2001 Fiscal Year Annual Research Report
脊髄交叉性ニューロンの運動神経回路網における機能的役割の解明
Project/Area Number |
12780617
|
Research Institution | University of Tsukuba |
Principal Investigator |
西丸 広史 筑波大学, 基礎医学系, 助手 (20302408)
|
Keywords | 脊髄 / 歩行運動 / ラット / 交叉性ニューロン / GABA |
Research Abstract |
哺乳動物における歩行運動、特に左右の交代性のリズム活動のパターンの形成には左右の交叉性の脊髄介在ニューロンが深く関与していると考えられるが、その機能発達に関してはこれまでほとんど調べられていない。
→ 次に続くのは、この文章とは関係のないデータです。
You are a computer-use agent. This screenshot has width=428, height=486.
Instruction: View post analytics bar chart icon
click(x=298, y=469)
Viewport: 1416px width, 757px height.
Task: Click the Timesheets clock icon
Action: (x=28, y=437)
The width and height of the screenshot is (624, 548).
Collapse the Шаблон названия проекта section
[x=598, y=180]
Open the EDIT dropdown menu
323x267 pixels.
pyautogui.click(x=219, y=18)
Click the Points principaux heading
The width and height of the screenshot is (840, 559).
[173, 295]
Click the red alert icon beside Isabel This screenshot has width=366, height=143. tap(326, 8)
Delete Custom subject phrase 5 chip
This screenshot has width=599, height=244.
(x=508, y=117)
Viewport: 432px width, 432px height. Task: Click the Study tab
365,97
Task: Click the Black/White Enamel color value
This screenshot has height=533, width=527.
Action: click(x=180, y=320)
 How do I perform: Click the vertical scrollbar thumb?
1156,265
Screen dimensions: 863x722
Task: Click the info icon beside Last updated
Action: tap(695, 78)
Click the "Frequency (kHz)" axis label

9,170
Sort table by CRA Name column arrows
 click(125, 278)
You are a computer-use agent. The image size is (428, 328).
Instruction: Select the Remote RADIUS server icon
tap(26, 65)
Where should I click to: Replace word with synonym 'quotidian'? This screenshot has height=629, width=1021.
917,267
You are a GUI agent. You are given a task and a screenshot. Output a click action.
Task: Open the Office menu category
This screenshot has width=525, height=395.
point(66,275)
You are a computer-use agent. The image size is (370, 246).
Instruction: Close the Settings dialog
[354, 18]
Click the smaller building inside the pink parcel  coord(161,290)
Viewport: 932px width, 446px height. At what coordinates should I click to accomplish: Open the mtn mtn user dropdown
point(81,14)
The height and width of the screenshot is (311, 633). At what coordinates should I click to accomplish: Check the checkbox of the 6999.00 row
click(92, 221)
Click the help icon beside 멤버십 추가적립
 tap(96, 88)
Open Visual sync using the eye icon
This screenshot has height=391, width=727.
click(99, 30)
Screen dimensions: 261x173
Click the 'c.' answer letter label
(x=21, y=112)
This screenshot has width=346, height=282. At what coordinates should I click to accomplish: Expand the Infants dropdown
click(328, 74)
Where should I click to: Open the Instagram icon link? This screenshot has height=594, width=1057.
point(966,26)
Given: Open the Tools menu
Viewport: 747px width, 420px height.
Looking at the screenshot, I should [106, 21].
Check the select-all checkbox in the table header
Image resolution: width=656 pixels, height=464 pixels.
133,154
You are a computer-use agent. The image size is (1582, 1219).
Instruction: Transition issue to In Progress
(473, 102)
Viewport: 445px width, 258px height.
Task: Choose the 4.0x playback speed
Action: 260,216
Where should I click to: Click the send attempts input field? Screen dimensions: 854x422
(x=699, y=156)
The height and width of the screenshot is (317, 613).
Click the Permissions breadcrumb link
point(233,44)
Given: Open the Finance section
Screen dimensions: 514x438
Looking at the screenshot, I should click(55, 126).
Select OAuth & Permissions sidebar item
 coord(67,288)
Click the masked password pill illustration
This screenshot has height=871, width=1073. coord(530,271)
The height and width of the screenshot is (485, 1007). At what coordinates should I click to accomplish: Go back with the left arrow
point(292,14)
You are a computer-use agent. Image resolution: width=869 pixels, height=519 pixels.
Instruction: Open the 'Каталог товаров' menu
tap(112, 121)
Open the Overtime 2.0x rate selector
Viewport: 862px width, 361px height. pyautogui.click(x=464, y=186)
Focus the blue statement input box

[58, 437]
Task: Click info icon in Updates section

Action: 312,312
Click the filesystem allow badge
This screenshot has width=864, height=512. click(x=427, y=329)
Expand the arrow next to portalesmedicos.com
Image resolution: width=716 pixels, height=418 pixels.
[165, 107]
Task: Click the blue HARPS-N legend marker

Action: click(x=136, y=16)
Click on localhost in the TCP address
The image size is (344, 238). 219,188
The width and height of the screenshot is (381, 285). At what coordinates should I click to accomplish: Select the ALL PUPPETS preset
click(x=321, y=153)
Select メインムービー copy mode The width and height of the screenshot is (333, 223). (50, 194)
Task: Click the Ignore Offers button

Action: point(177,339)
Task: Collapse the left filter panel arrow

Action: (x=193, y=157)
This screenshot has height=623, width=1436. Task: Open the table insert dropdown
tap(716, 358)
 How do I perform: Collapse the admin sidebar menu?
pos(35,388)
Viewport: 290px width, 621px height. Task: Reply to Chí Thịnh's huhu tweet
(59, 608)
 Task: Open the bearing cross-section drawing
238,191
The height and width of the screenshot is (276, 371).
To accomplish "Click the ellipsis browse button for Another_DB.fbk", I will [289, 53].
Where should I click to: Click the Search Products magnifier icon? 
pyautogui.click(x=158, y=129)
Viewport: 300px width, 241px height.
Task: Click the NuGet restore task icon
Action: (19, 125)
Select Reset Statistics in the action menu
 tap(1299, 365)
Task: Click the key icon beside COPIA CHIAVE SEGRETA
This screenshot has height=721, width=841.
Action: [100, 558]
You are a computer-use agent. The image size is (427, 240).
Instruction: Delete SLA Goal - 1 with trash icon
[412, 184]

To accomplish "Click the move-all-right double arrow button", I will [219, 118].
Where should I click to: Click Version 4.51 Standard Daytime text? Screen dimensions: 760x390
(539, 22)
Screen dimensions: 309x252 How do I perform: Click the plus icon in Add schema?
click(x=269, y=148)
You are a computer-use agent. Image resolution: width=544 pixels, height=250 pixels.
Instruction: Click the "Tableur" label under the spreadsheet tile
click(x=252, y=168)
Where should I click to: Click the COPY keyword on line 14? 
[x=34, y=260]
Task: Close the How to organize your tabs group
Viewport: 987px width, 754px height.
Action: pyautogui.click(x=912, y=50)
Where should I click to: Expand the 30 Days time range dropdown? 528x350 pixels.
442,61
本研究ではこうした交叉性脊髄介在ニューロンの電気生理学的性質とその機能分化を調べることを目的とした。新生児ラット脊髄摘出標本においてセロトニン(5-HT)の灌流投与により左右の腰髄前根に交代性の歩行運動様のリズム活動が誘発される。このリズム活動を引き起こす神経回路は胎生期に機能分化するが、左右の前根でみられるリズムのパターンは、その発現初期(胎生14-15日)においては同期したリズムが見られ、生まれる直前(胎生18-20日)に交代性のパターンへと変化する。この二つの異なるパターンを示す時期のラット胎児から得た脊髄摘出標本を用いて正中部で灌流槽を二分し、片側のリズム形成回路網から対側運動ニューロン群への入力について調べた。同期したリズムが見られる胎生15.5日の標本において片側脊髄に5-HTを灌流投与したところ、投与側と同期したリズムが対側前根にも誘発された。さらに片側灌流槽へのカルシウムイオンを除去した状態での薬物投与により、個々の交叉性ニューロンを直接興奮させたところ、対側前根に5-HT投与時と同様のリズム活動が誘発された。これらの結果から、片側脊髄のリズム形成回路網は交叉性ニューロンを介して対側の連動ニューロンに興奮性に結合していることが示唆された。この対側のリズムは対側脊髄へのビククリン投与によって抑制されたことから、交叉性の興奮性シナプス入力は主にGABA_A受容体を介していることが示唆された。一方、左右交代性のパターンが見られる胎生20.5日の脊髄摘出標本においては、片側脊髄に5-HTを灌流投与してもその対側前根にはリズムが誘発されず、この時期、リズム形成回路網の交叉性入力の性質が抑制性へと変化したことが示唆された。